**Records for processing:**
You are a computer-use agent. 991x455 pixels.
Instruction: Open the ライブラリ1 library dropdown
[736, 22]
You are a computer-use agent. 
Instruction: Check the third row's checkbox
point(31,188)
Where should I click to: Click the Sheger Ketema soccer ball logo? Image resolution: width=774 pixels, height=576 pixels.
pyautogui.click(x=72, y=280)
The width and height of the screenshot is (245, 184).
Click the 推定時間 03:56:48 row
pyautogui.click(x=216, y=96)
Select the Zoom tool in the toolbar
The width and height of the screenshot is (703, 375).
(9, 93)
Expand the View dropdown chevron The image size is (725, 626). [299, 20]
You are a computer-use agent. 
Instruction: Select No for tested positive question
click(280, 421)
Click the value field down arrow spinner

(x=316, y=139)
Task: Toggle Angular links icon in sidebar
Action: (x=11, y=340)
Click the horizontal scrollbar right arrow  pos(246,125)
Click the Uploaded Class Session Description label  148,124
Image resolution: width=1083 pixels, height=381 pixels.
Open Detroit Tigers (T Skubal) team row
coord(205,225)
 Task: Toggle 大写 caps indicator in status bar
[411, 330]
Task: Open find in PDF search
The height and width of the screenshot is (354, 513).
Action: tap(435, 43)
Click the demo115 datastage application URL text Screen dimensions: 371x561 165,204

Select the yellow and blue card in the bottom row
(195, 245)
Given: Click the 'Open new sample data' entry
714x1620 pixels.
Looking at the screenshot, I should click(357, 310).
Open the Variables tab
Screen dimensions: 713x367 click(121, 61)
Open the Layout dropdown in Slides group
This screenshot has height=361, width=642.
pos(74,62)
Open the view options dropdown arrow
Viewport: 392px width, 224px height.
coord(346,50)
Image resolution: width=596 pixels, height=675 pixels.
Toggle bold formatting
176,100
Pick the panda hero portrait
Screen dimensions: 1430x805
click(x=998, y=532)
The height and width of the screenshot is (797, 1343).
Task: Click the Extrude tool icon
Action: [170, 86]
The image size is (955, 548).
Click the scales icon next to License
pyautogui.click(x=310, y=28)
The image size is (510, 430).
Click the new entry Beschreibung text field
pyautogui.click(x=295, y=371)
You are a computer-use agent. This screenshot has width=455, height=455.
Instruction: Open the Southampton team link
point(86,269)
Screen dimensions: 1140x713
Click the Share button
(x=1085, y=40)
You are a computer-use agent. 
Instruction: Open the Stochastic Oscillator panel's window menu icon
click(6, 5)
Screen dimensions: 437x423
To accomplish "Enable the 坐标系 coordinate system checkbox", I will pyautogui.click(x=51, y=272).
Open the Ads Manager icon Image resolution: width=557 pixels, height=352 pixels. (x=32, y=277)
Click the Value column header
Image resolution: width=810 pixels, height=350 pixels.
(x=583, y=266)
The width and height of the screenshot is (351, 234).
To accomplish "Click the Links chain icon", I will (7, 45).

**Exercise aim:**
Lines above with the string "size" need to be found and copied.

**Written answer:**
Expand the View dropdown chevron The image size is (725, 626). [299, 20]
The image size is (955, 548).
The image size is (510, 430).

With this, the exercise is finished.